Now it is smokers who are in the minority.  And they are a highly unpopular minority, subject to all kinds of petty persecution.  It is as if society needs an unpopular minority group that it is legitimate to despise and pick on, and in a society increasingly tolerant of differences of race, ethnicity, religion and sexual orientation, somebody else has to be found to fill that ecological niche – not that smokers are lynched or denied the right to vote.

Smoking is hazardous to your health.  And nicotine is addictive.  But the U.S. approach to this problem is not to regulate the tobacco companies, or eliminate subsidies for tobacco growers, but to interfere with the daily lives of individual cigarette smokers.

A Wharton School of Finance study found that Philip Morris (now the Altria Group) was by far the most profitable on the companies on Standard & Poor’s 500 index.  An investment of $1,000 in 1957 in the S&P index would have yielded about $125,000 by the end of 2003, but $1,000 invited in Philip Morris would have yielded nearly $4.6 million.

I never smoked cigarettes.  I recall at age 12 or 13 picking up an adult’s smoldering cigarette from an ashtray when she was out of the room, and inhaling.
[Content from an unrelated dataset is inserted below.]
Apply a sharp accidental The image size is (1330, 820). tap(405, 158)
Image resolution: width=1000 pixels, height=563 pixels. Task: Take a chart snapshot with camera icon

It was so unpleasant I never tried it again.  But I have no feeling of self-righteousness over this.  I do other things that are bad for my health, and I fail to do things I ought to do for the sake of my health.

So I believe in live and let live.  I think I’m better off smoking than not smoking.  But I know that nobody ever made themselves immortal by observing safety rules.


I enjoyed Forty Lashes, a brilliant anti-antismoking polemic by Mat Coward, a British SF and detective story writer.